Excerpt
Al Qaeda’s affiliate in North Africa is operating terrorist training camps in northern Mali and providing arms, explosives and financing to a militant Islamist organization in northern Nigeria, the top American military commander in Africa said on Monday.
The affiliate, Al Qaeda in the Islamic Maghreb, has used the momentum gained since seizing control of the northern part of the impoverished country in March to increase recruiting across sub-Saharan Africa, the Middle East and Europe, said the commander, Gen.
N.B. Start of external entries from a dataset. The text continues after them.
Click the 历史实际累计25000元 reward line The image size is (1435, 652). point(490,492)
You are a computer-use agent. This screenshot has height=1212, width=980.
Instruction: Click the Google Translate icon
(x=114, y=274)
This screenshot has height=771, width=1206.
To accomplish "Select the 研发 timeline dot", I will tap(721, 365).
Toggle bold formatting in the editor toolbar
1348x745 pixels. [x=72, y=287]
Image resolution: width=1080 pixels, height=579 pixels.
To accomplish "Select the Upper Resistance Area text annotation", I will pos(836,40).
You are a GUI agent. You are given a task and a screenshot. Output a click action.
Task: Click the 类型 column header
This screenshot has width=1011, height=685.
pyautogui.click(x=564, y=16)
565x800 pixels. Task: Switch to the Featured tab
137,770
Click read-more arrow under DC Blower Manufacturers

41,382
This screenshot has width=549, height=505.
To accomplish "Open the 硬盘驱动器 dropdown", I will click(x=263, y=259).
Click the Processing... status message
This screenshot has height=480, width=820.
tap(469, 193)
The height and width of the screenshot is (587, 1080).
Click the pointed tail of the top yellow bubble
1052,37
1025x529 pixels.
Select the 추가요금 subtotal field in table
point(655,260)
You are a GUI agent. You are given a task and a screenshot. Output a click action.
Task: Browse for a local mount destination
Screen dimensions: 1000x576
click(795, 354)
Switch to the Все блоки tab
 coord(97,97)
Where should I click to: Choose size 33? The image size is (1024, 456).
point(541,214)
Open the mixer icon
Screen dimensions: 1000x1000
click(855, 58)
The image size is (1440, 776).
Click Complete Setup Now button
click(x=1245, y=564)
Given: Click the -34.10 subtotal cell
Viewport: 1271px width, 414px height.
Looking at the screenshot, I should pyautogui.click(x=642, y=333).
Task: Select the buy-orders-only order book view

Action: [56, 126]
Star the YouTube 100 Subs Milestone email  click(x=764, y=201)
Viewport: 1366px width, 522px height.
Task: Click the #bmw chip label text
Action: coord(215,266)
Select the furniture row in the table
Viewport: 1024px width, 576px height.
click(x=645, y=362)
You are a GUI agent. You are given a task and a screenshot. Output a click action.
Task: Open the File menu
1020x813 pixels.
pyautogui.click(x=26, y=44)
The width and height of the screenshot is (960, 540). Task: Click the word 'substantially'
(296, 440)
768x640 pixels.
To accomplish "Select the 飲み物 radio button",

Carter F. Ham.
General Ham’s assessment is the most detailed and sobering American military analysis so far of the consequences of the Qaeda affiliate and associated extremist groups seizing the northern part of Mali to use as a haven.
“As each day goes by, Al Qaeda and other organizations are strengthening their hold in northern Mali,” General Ham said in remarks at the Homeland Security Policy Institute at George Washington University. “There is a compelling need for the international community, led by Africans, to address that.”
In addition to the risks inside Mali, General Ham also said that members of Boko Haram, an extremist group in northern Nigeria, had traveled to training camps in northern Mali and have most likely received financing and explosives from the Qaeda franchise. “We have seen clear indications of collaboration among the organizations,” he said.
Radical Islamists have turned northern Mali into an enclave for Qaeda militants and for the imposition of harsh Shariah law, which has been used to terrorize the population, particularly women, with amputations, stonings, whippings and other abuses.
The Qaeda North Africa affiliate is now considered one of the best armed and wealthiest of the Qaeda franchises across the world, largely because of millions of dollars gained in kidnapping ransoms, drug proceeds and illicit trafficking in fuel and tobacco, General Ham said.